The evergreen Best-of-breed vs. Integrated All-in-One Suite debate is back again. This will be a somewhat long post, so let’s sit back and start with some entertainment first.

Episode 2, “Suites Are Sour”  is from the mini-series SuiteMates, which I admit I find hilariously entertaining, albeit rather pointless.  Why?  It’s run by supply chain solution provider Kinaxis, but I don’t see much direct benefit to them. I’m reminded the Bill Gates – Seinfeld commercials: what’s the point?  But hey, we’re being entertained:-)

Now, back to those Suites.. are all Suites really Sour?  Fellow Enterprise Irregular Brian Summer clearly does not think so, his money is on the Suites, here’s why:

One of the biggest value drivers behind a customer’s move to SaaS is the reduced internal IT support cost a company has when using SaaS products. In the SaaS world, the vendor maintains the application not the customer.
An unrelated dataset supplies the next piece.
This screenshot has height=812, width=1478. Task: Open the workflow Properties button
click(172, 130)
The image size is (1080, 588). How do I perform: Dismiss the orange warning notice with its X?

But, in a best of breed SaaS world, the customer is back to maintaining interfaces and integration aspects across a number of (SaaS) applications.

If the argument sounds familiar, it is – it was the same in the good old on-premise world, but much of it holds true in the Cloud, too.  Besides, this isn’t simply Brian’s own opinion, he has conducted a poll of large corporate CIO’s and most expressed strong preference for integrated business solutions, a.k.a.  “one throat to choke” (well, not exactly with those words…).

Call me “old school”, but I also believe in the value of having one tightly integrated system for most business needs, and I believe it’s true not only for large corporations but much smaller businesses.  I don’t have CIO’s to back it up, but that’s exactly the point: I am talking about small businesses that don’t have CIO’s at all – in fact they  likely don’t even have full time IT stuff ( a good reason for SaaS in the first place), so they clearly lack the bandwidth to deal with integration issues and multiple system providers.

This is not a popular view, after all the Millenial World View is all about open standards and APIs where best-of-breed cloud services that can seamlessly integrate and work together well.  I’m all for innovation, and hope we will get there one day – but for now the existing examples are all one-off, individual integrations between specific systems, or at best, ecosystem “satellites” centered around force.com, the Google Apps Marketplace and the like.  These are great solutions, but not enough to run a complete business on them.  In the meantime businesses are looking for available (Cloud-based) solutions NOW.  So yes,  I admit, my view is less visionary, more constrained by market realities today.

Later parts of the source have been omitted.